The importance of the oceans is globally acknowledged with important political events happening to discuss the sustainability of our oceans. In 2020 the Decade of Ocean Science for Sustainable Development to run from 2021 to 2030 was announced by the United Nations, aiming to stimulate action and funding for ocean science (UNESCO, 2020). Interdisciplinary and solution-oriented science are imperative to achieve a healthy and sustainable ocean (Visbeck, 2018). This decade is inherently linked with the United Nations Sustainable Development Goals (SDGs), especially SDG 14, life below water. This SDG addresses all the major issues related to the ocean, such as marine pollution, overfishing or ecosystem degradation.

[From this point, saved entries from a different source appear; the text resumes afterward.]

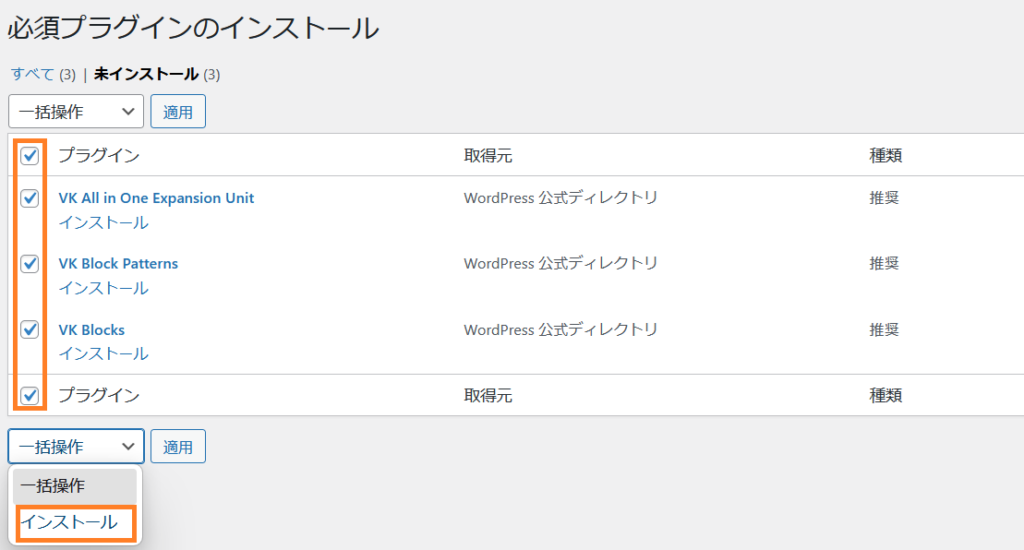Click the bottom 適用 apply button

click(x=178, y=447)
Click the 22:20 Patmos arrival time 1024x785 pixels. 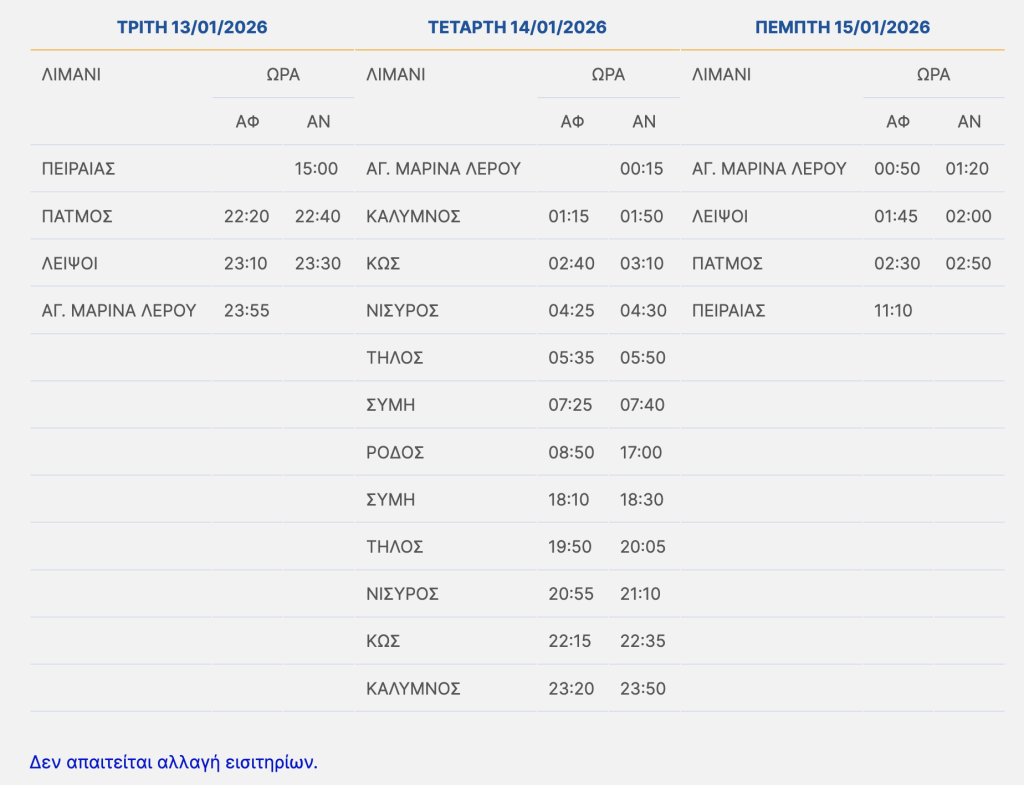[x=246, y=216]
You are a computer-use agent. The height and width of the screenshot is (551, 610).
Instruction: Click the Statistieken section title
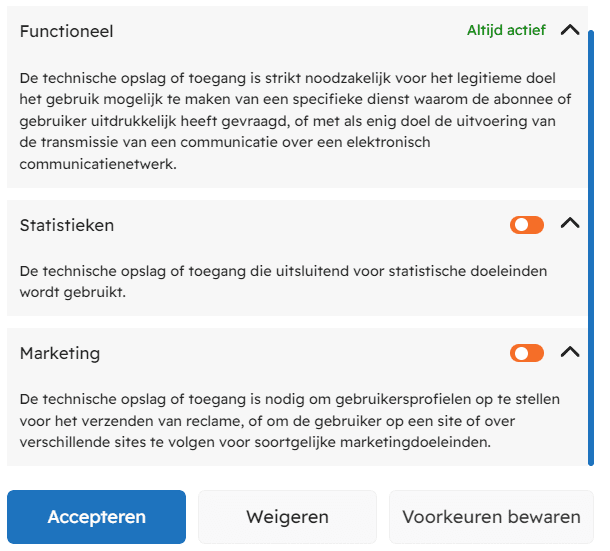(x=67, y=225)
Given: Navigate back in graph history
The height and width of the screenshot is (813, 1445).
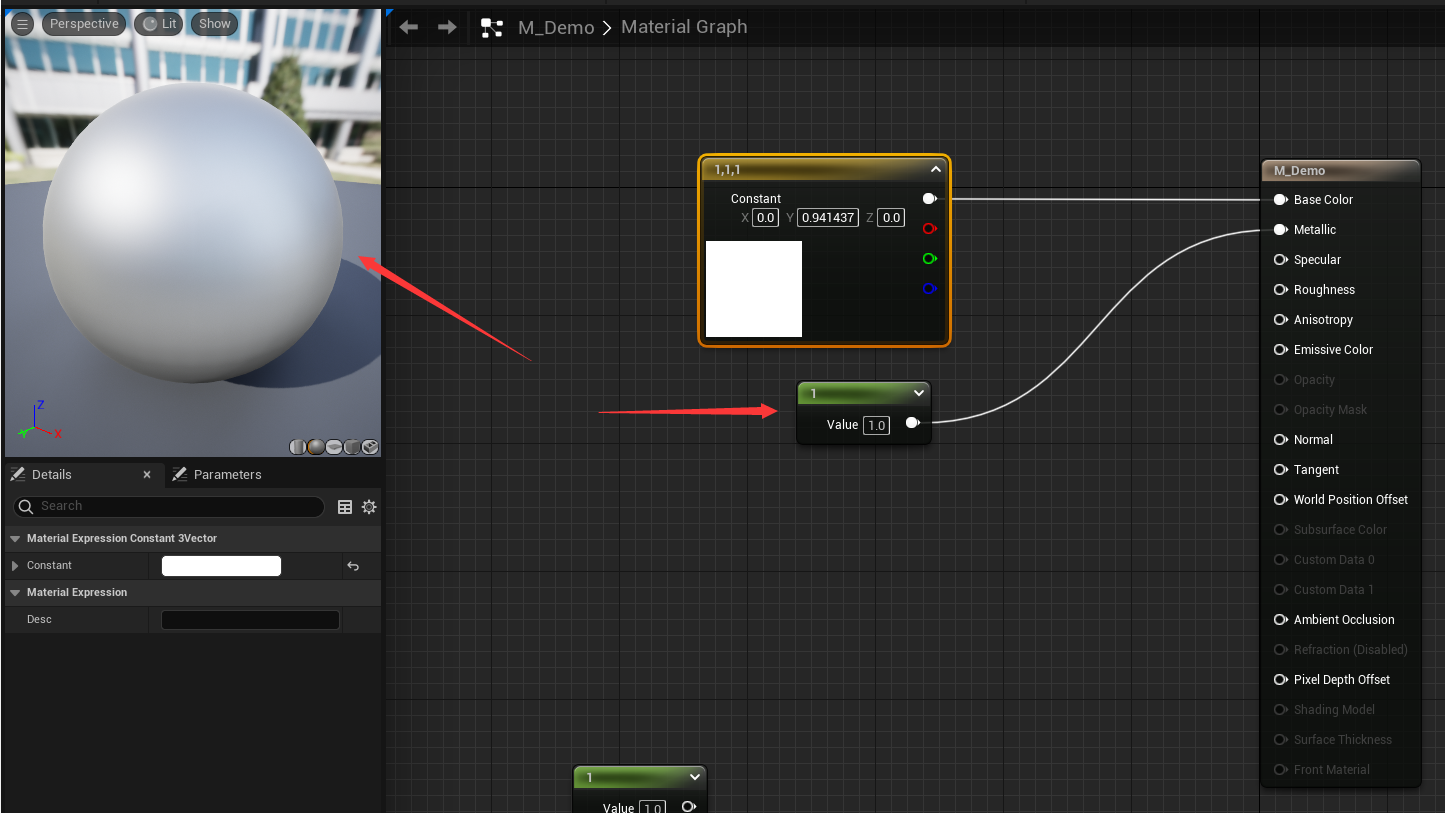Looking at the screenshot, I should pos(409,27).
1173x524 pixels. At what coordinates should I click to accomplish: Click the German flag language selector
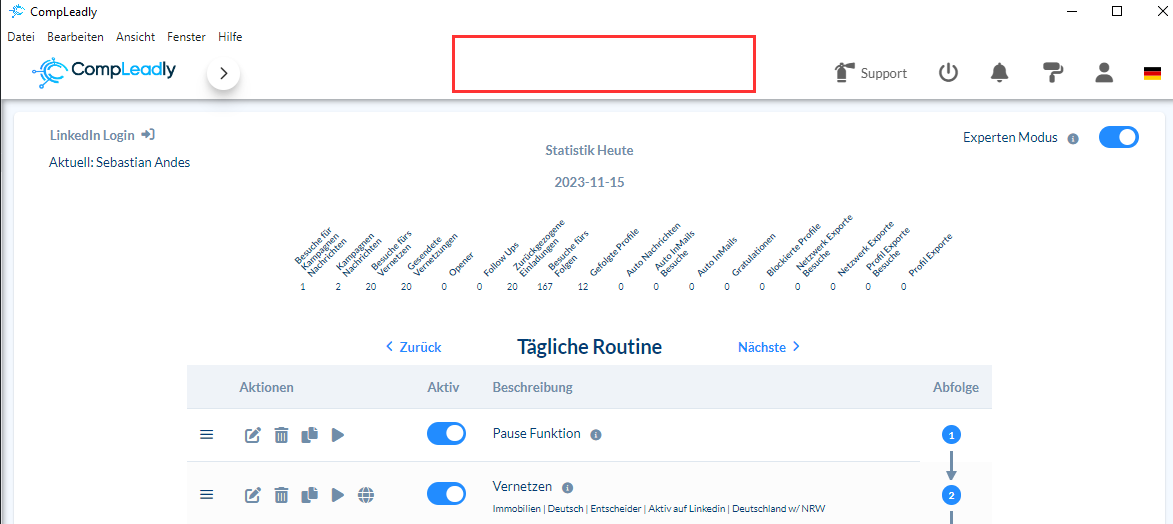pyautogui.click(x=1152, y=73)
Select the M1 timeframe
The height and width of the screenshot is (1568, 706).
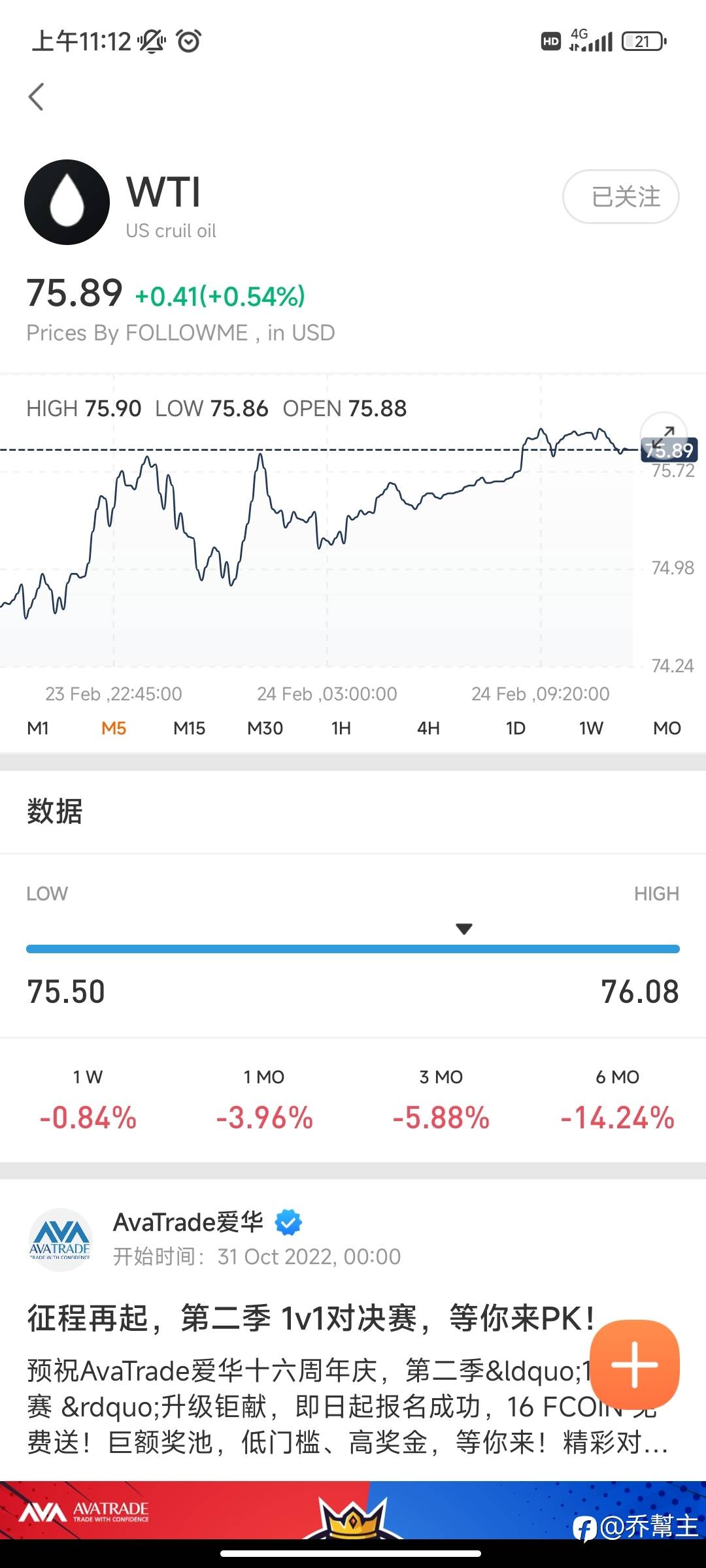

The work by Singh et al., 2017, emphasized the linkages between SDG 14 and other goals and the need to link environmental sustainability and social and economic issues. The SDGs do provide a significant opportunity to build on the promise of the Rio + 20 Summit in 2020 for “the future we want” and other international initiatives related to the oceans. The UN Decade of Ocean Science provides great opportunities but may understate social and economic considerations (Fleming et al., 2019) in an emphasis on blue growth or the blue economy. We believe that a sustainable ocean cannot be achieved without taking social considerations into account (Rudolph et al., 2020). Thus, we are interested in what we believe to be a neglected area of fisheries governance, that of working conditions of crew on fishing vessels. This article focuses on the need to explicitly address linkages between SDG14 and SDG8, decent work and economic growth.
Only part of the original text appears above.